Sea level rise: Why 13.1 million Americans might need to move

Researchers looked at environmental data for US coastal regions in the United States, coupled with population projections and estimates of sea level rise.

Kevin Lamarque/Reuters/File
Women walk through a coastal ghost forest believed to be caused by sea level rise on Assateague Island in Virginia, in this October 25, 2013 file photo.

Up to 13.1 million people could be at risk from sea level rise in coastal communities in the United States by the end of this century, according to new research.

The study, published Monday in Nature Climate Change, coupled projections of population growth with location-specific environmental data to produce small-scale assessments of how individual communities could be affected. 

While the estimates emerging from this survey depend upon both sea level rises and population trends, if accurate, they could foretell a relocation effort equal to the 20th century's "Great Migration" by southern African-Americans.

“People have been doing impact assessments related to sea level rise for some time now, but using current population information, which has tended to go obsolete very quickly, because populations are dynamic by their very nature,” says lead author Mathew Hauer of the University of Georgia, in a telephone interview with The Christian Science Monitor.

“We wanted to create a model so we could make assessments using current and projected population figures.”

The tool they created employed population records for the 70-year period spanning 1940-2010, attaining a resolution down to areas about the size of a city block, and then used that data to calculate projected population growth on the same geographic scale.

The second aspect of the model considered elevation and associated flood risk for each coastal sector, using datasets from the National Oceanic and Atmospheric Administration (NOAA) for 22 coastal states and the District of Columbia.

The statistics from NOAA provide information based on varying sea level rises, ranging from 0 to 1.8 meters by the year 2100.

Of course, this all becomes irrelevant if sea levels remain as they are, but according to NOAA, such a scenario seems increasingly unlikely.

“Records and research show that sea level has been steadily rising at a rate of 0.04 to 0.1 inches per year since 1900. Since 1992, new methods of satellite altimetry (the measurement of elevation or altitude) indicate a rate of rise of 0.12 inches per year.
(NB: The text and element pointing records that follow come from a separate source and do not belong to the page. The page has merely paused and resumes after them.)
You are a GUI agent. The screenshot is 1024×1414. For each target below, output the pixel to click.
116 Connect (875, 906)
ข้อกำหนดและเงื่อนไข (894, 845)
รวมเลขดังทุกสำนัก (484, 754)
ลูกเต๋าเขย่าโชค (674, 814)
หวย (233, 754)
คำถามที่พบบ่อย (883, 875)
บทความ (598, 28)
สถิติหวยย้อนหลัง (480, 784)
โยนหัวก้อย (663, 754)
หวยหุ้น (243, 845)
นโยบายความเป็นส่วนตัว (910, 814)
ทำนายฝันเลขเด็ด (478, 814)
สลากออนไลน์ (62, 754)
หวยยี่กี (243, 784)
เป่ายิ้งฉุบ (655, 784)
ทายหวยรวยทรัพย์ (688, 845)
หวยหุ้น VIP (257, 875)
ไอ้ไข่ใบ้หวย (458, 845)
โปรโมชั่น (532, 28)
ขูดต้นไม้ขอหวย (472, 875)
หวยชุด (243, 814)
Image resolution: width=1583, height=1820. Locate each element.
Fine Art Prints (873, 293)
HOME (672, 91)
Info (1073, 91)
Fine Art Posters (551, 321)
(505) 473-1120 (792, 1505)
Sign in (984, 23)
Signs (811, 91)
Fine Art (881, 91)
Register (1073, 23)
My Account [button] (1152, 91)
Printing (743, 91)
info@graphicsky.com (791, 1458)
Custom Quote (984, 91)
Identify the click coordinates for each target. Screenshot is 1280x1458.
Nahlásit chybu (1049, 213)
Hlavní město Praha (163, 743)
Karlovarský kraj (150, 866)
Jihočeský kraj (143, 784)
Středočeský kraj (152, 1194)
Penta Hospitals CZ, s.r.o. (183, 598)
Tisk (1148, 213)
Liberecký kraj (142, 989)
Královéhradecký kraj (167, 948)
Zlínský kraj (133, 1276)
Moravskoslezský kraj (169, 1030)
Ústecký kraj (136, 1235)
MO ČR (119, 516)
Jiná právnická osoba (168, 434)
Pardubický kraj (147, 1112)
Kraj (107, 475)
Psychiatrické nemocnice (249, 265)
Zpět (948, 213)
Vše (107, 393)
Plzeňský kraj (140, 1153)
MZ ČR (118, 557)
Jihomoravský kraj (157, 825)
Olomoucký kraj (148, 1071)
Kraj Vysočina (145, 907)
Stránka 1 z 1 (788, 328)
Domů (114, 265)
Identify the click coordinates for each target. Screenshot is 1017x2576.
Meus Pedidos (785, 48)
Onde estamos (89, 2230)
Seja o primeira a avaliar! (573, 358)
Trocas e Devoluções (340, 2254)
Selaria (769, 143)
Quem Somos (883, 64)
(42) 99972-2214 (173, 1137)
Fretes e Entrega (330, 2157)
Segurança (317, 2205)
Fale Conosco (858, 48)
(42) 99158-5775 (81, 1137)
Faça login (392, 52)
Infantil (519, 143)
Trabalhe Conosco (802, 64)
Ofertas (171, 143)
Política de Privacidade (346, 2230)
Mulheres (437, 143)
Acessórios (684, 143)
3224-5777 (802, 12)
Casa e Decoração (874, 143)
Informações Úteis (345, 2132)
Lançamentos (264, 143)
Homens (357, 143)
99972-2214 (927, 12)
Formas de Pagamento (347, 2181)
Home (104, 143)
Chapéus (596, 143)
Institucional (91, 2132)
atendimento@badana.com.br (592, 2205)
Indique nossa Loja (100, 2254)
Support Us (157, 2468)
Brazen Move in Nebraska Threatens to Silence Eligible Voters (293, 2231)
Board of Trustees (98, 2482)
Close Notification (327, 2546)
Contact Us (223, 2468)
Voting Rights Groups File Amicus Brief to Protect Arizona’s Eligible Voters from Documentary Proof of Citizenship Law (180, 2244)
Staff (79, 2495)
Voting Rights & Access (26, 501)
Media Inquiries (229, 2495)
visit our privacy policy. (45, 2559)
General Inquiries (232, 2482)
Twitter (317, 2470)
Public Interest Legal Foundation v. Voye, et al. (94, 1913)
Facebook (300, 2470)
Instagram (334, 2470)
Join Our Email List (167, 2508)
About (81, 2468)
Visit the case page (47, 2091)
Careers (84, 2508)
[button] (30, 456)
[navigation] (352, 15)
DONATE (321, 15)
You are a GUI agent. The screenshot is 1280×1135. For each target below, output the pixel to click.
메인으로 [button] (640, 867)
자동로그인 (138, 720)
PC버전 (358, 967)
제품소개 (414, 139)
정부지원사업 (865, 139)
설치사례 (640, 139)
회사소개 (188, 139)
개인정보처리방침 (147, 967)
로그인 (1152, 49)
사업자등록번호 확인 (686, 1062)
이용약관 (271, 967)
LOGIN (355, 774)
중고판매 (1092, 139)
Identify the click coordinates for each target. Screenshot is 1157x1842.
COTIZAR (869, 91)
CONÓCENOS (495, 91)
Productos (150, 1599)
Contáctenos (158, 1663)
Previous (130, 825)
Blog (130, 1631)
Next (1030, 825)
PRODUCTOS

This is a significantly larger rate than the sea-level rise averaged over the last several thousand years.”

With that in mind, Hauer and his colleagues produced estimates for the numbers of people likely to be impacted in US coastal communities, based on various degrees of sea level rise.

The upper end of those figures, based on NOAA’s data for a sea level rise of 1.8 meters, puts 13.1 million people at risk; a jump of 0.9 meters in sea levels will instead affect 4.2 million.

“Within the study, we provided results for all coastal counties,” Hauer tells the Monitor, “and as climate change mitigation in the US currently seems to be a bottom-up approach, our hope is that this data can be used by those communities to help with planning.”

The southeastern states account for nearly 70 percent of the total at-risk population, with Florida alone bearing the burden for nearly half.

Yet the authors' aspirations go further than just assisting with adaptation to sea level rise: they foresee the tools used in this study being expanded to look at other hazards, as well as modelling future economic impacts.

“There are a lot of other hazards you could couple this population projection approach with,” says Hauer, “such as storm surges associated with tropical cyclones.”